PROMPT
Among the records that follow, set down only the lines from the one containing "Where should I click to: Open the FC" to the one containing "Open the 1 task", both included, exactly.

INFORMATION SUPPLIED
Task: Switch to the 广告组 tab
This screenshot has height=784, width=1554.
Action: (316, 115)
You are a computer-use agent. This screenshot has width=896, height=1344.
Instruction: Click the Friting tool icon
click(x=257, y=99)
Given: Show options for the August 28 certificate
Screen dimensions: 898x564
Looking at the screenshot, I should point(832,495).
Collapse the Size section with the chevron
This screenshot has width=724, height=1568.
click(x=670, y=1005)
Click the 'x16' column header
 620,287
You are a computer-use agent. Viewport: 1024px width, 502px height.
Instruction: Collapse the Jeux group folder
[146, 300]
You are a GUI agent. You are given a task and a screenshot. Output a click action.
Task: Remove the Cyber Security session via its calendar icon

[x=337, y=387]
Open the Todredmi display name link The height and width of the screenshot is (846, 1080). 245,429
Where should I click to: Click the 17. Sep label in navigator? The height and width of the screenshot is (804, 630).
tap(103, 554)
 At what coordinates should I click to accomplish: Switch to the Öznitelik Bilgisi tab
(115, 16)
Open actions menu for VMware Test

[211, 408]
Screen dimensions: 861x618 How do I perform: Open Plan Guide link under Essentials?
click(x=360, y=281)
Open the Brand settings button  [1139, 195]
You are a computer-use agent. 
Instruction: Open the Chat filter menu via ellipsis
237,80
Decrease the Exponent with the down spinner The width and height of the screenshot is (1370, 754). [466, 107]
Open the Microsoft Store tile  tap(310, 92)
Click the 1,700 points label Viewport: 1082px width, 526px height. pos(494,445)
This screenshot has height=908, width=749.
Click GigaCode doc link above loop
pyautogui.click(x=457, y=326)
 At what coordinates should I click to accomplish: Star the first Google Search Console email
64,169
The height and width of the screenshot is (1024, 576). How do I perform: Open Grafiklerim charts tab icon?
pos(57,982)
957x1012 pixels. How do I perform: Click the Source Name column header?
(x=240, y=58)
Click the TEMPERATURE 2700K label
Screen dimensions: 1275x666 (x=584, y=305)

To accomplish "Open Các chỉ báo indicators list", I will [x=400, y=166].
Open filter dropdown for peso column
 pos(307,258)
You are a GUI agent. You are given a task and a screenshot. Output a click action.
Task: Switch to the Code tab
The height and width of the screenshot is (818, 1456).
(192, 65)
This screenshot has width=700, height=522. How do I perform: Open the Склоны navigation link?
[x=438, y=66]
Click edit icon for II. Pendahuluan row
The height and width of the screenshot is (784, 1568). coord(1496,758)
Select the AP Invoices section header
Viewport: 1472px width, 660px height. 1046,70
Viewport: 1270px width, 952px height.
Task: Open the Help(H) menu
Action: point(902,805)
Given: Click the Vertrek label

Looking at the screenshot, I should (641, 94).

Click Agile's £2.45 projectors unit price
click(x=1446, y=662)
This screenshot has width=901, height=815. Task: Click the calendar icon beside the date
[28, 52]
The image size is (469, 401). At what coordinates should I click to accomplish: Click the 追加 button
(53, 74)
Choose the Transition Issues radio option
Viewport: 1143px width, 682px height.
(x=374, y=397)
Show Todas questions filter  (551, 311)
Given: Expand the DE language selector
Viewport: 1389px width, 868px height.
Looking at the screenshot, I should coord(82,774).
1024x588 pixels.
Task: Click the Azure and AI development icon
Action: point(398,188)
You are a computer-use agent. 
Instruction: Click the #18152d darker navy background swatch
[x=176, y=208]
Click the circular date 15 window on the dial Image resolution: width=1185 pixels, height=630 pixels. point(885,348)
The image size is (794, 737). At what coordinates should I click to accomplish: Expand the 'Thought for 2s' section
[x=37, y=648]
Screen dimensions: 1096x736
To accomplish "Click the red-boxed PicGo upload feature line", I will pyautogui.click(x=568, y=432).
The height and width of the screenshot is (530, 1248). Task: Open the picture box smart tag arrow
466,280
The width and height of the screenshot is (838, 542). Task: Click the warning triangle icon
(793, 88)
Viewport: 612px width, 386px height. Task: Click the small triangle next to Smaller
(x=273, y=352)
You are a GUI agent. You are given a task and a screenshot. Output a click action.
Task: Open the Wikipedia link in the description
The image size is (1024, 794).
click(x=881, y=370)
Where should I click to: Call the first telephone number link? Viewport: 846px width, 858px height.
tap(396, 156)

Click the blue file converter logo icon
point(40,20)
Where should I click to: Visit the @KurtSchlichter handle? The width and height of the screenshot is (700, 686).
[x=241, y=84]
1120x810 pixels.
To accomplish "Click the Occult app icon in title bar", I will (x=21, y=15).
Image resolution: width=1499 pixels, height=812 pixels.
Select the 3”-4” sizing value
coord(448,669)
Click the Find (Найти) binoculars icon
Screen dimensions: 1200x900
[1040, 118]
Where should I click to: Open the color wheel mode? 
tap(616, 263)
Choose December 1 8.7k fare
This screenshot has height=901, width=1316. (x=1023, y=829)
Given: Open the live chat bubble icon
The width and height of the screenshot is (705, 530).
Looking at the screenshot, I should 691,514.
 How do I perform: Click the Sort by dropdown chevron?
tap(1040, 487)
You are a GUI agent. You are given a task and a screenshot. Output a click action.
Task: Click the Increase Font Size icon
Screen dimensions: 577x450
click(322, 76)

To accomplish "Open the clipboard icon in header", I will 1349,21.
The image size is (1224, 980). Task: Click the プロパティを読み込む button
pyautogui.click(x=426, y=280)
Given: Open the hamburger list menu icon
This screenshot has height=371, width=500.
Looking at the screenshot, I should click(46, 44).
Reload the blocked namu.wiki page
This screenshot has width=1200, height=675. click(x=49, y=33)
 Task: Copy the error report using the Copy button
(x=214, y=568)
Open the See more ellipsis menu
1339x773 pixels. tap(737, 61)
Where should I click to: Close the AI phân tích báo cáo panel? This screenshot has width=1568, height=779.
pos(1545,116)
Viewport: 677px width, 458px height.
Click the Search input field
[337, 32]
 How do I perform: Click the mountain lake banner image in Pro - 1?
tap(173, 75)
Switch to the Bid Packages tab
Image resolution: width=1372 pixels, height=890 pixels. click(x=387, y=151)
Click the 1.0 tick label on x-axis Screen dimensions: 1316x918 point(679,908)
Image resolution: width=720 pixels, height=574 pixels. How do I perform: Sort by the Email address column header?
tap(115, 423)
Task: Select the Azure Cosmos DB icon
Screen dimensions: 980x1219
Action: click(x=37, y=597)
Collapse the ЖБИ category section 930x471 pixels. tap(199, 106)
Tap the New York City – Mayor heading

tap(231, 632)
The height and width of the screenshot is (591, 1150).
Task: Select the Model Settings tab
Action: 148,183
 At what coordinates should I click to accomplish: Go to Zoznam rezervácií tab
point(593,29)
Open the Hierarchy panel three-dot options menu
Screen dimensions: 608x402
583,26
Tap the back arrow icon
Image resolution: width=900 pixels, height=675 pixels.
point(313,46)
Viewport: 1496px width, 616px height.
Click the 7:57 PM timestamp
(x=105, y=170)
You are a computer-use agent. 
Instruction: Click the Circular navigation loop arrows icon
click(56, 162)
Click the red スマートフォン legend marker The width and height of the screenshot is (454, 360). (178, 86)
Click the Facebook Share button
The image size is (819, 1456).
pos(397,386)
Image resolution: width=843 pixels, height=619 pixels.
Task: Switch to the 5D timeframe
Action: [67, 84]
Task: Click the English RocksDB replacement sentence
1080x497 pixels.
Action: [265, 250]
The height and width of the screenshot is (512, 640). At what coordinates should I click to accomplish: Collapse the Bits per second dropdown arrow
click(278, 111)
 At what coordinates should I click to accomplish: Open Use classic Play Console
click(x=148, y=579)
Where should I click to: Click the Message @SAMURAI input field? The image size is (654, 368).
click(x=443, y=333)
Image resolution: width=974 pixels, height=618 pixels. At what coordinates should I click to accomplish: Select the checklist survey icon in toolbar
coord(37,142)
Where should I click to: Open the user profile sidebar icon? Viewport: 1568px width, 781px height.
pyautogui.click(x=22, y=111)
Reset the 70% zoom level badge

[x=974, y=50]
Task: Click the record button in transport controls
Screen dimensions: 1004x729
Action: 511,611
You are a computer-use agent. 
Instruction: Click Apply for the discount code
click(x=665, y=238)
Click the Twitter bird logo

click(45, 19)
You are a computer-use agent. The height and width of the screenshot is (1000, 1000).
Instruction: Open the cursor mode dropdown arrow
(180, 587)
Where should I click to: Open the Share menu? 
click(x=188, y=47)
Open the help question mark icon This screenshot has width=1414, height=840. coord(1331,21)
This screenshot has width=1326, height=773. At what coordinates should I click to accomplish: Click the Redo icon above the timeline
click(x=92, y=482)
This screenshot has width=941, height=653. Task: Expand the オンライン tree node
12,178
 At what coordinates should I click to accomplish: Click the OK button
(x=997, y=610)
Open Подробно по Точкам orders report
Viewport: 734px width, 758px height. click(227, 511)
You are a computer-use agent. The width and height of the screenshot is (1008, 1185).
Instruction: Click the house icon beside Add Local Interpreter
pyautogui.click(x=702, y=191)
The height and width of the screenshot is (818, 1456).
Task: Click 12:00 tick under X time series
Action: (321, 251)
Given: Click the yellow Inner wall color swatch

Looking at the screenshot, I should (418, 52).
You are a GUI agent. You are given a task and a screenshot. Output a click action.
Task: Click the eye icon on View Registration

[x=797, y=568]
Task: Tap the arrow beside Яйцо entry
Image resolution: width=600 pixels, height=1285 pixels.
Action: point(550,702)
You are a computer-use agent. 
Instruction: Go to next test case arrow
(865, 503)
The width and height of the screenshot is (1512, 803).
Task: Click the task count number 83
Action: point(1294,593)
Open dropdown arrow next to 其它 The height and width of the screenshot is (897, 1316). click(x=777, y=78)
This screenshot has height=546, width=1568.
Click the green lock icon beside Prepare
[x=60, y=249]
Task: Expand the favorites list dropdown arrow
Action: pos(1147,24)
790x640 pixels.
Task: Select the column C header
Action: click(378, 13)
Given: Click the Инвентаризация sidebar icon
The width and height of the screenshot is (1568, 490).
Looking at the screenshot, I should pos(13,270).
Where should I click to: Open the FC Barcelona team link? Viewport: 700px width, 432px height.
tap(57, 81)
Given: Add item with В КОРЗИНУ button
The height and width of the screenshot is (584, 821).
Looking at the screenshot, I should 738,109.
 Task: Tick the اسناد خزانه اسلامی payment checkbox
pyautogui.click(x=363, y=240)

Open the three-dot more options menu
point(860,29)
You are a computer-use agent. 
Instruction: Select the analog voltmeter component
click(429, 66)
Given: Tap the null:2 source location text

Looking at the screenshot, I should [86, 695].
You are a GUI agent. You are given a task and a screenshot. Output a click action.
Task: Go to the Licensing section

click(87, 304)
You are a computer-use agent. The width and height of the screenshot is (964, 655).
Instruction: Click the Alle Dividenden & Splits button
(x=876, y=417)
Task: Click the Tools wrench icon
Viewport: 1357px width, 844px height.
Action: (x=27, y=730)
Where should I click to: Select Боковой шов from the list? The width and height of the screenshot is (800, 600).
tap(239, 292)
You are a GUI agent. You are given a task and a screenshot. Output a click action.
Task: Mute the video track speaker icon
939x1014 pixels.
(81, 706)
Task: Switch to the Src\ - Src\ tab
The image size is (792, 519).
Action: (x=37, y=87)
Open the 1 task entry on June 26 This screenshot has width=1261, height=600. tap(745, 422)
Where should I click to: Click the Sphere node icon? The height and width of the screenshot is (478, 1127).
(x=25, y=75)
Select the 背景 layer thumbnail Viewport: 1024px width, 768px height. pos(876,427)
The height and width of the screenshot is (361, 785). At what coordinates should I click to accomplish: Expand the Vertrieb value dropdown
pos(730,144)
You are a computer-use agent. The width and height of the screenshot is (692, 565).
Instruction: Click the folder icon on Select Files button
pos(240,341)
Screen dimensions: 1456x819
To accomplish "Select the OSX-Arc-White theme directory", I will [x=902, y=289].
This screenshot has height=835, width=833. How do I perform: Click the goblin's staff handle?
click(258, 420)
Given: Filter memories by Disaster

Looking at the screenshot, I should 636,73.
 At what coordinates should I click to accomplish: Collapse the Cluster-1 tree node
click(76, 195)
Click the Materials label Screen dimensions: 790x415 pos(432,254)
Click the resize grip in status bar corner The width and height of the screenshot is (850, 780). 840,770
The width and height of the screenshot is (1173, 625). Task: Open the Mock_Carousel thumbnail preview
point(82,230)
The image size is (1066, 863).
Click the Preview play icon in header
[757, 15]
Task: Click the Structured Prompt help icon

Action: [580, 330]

EXERCISE SOLUTION
Where should I click to: Open the FC Barcelona team link? Viewport: 700px width, 432px height.
tap(57, 81)
Given: Add item with В КОРЗИНУ button
The height and width of the screenshot is (584, 821).
Looking at the screenshot, I should 738,109.
 Task: Tick the اسناد خزانه اسلامی payment checkbox
pyautogui.click(x=363, y=240)

Open the three-dot more options menu
point(860,29)
You are a computer-use agent. 
Instruction: Select the analog voltmeter component
click(429, 66)
Given: Tap the null:2 source location text

Looking at the screenshot, I should [86, 695].
You are a GUI agent. You are given a task and a screenshot. Output a click action.
Task: Go to the Licensing section

click(87, 304)
You are a computer-use agent. The width and height of the screenshot is (964, 655).
Instruction: Click the Alle Dividenden & Splits button
(x=876, y=417)
Task: Click the Tools wrench icon
Viewport: 1357px width, 844px height.
Action: (x=27, y=730)
Where should I click to: Select Боковой шов from the list? The width and height of the screenshot is (800, 600).
tap(239, 292)
You are a GUI agent. You are given a task and a screenshot. Output a click action.
Task: Mute the video track speaker icon
939x1014 pixels.
(81, 706)
Task: Switch to the Src\ - Src\ tab
The image size is (792, 519).
Action: (x=37, y=87)
Open the 1 task entry on June 26 This screenshot has width=1261, height=600. tap(745, 422)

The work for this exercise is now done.